Last week I dove into the word Ferry.
Today’s F*ing Friday is dedicated to the word:
As in, fix it?
It’s hard to believe we have been on this island for one whole week. It reminds me of something I forgot to tell you about our trip up here.
Do you chew your nails?
Ever? Even just a little, tiny nibble now and then?

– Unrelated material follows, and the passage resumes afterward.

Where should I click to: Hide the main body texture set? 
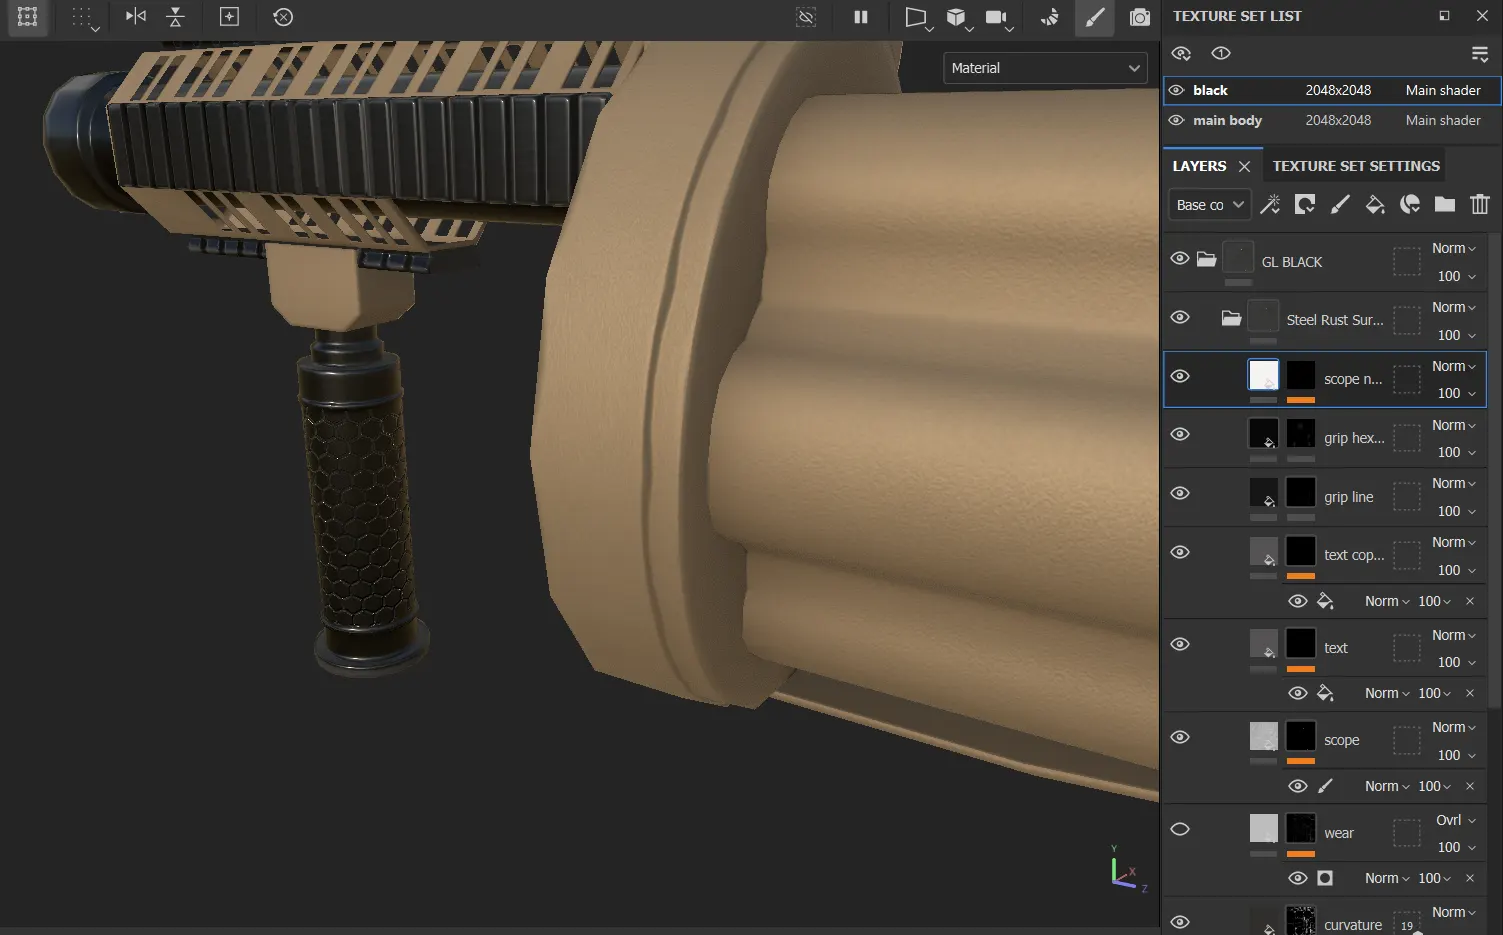1177,120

Yeah, I gave it up long ago too.
Well, I thought I did.
For the most part I have.
But, sometimes … SOMETIMES I slip and catch myself gnawing on the side of a hangnail, which immediately turns into a little nibble of a nail. You know, just to even it up a bit.
No, you don’t know?
Okay, well, let me explain.
If one side of your nail is lopsided you razor it down with a tooth to even it all out.
It’s an art form, really.
Such a delicate skill that it’s rare for even a seasoned nail biter to get the slope right. Which of course forces you to gnaw on the other side too.
Pretty soon, say a few hours into this, you have every nail from every finger laying at your feet.

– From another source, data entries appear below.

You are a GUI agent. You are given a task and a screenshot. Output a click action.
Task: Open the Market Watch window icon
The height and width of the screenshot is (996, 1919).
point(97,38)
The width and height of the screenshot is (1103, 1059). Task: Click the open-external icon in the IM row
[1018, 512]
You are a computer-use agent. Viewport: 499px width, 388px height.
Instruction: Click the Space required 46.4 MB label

I thought that was the worst case scenario.
Turns out, it’s not.
On the drive here, in the car, at right about the 20th hour of driving, I spied the dreaded hangnail.
I couldn’t resist.
My butt hurt. My eyes tired. My nerves shot.
I began to slightly nibble on the tip of my finger nail.
And then it happened.
The last thing I expected.
My tooth chipped.
Yes, I know. I only have myself to blame.
And, it sucks.
Because now I have to fix it.
Just those words send my mind spinning.
And it makes me wonder:
Just what does it mean to FIX something?
If something is broken, you fix it, right?
Like my tooth.
But, it will never be the same again.
Just like if a relationship is strained, you fix it.

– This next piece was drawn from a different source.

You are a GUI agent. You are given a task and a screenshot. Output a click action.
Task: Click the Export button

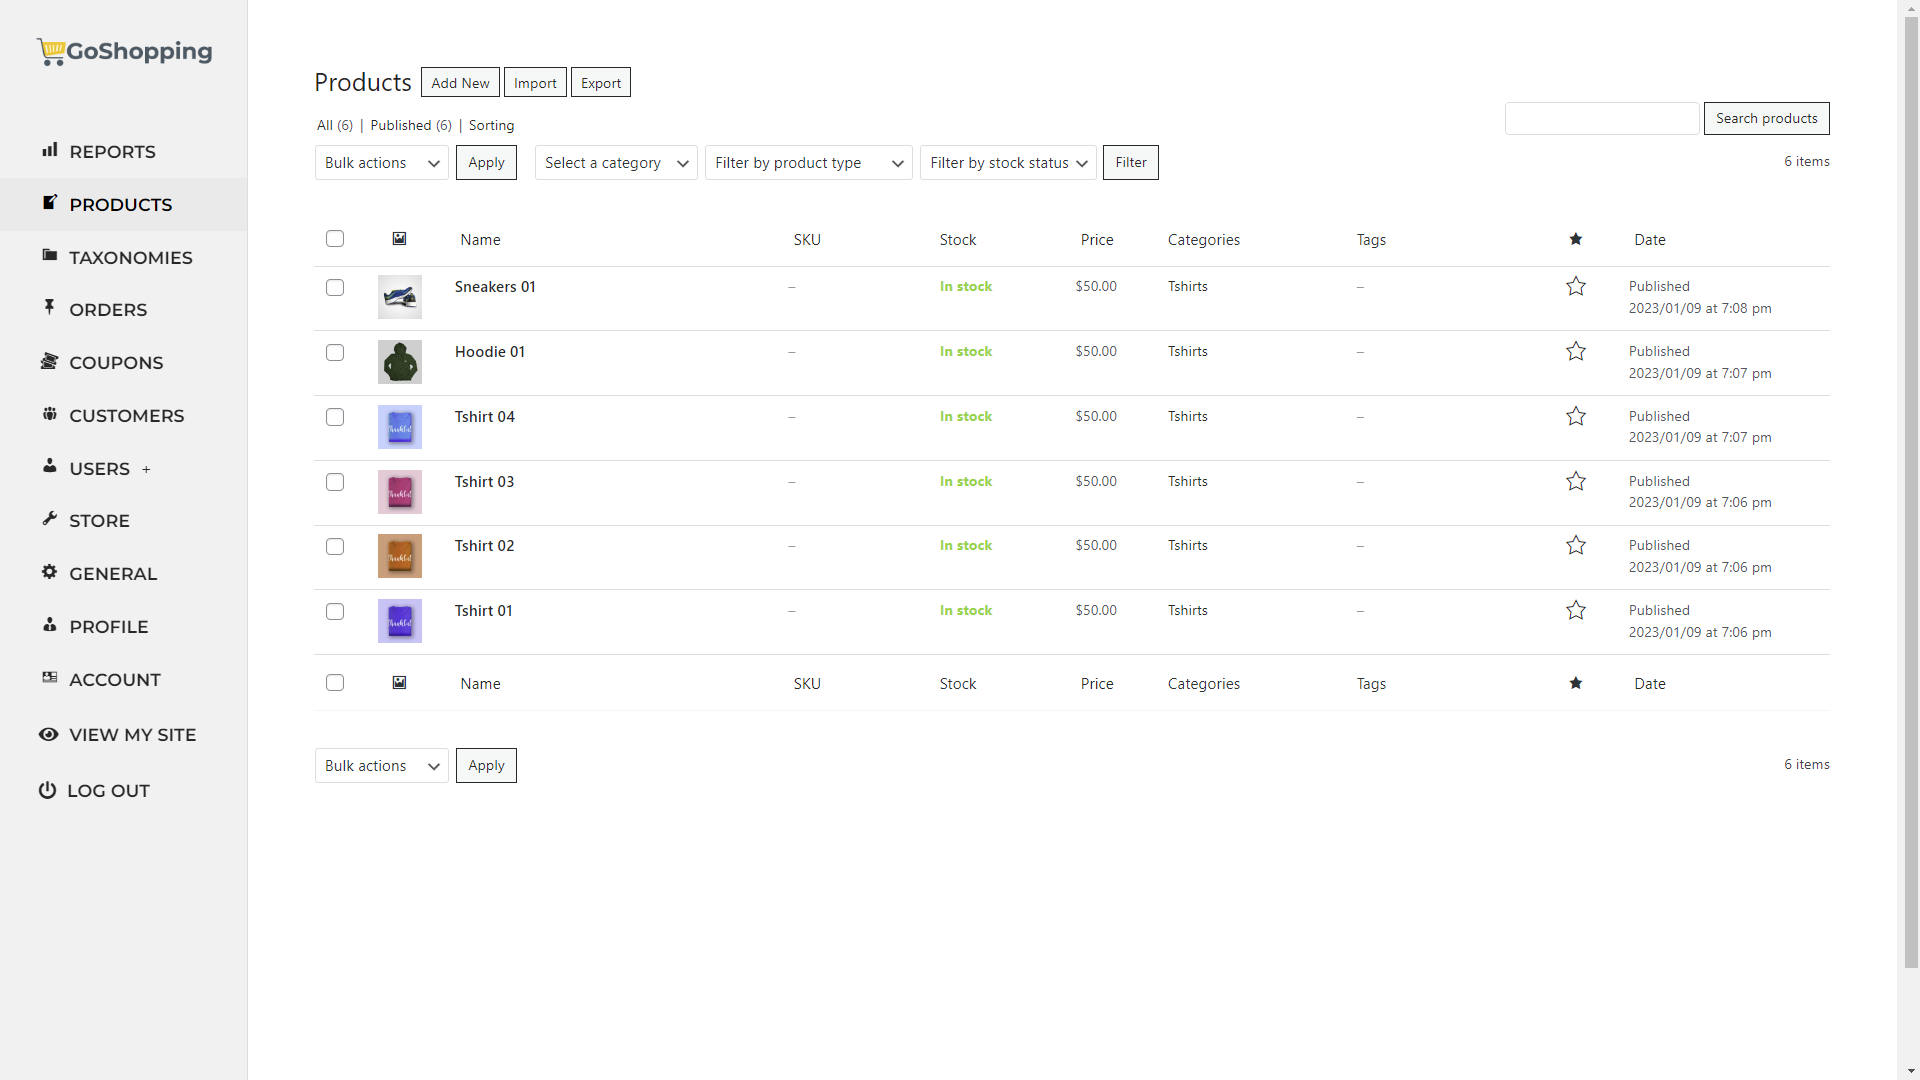[x=600, y=82]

You apologize, cry, laugh, grovel, whatever it takes. But, you fix it, right?
When I have a sweet craving, I fix it ~ with sugar.
But, not anymore. At least, not since the cleanse.
I just sit with my craving until it passes.
And, that gets me fixated on this:
What if there was nothing to fix?
What if I couldn’t fix my tooth?
Would I walk around all my life with a little gap at the tip?
What if we couldn’t fix relationships?
Once they were a little bit strained, would we just slip away?
What if I couldn’t fix my sugar craving?
One taste and I’m forever addicted again?
Body out of balance, system out of whack.
I suppose the answer is really simple.
If we all took care of what we already have… our toys, our communities, our families, ourselves.
There would be nothing to fix.
And that just might save a few broken hearts and finger nails … and oh yes, my tooth.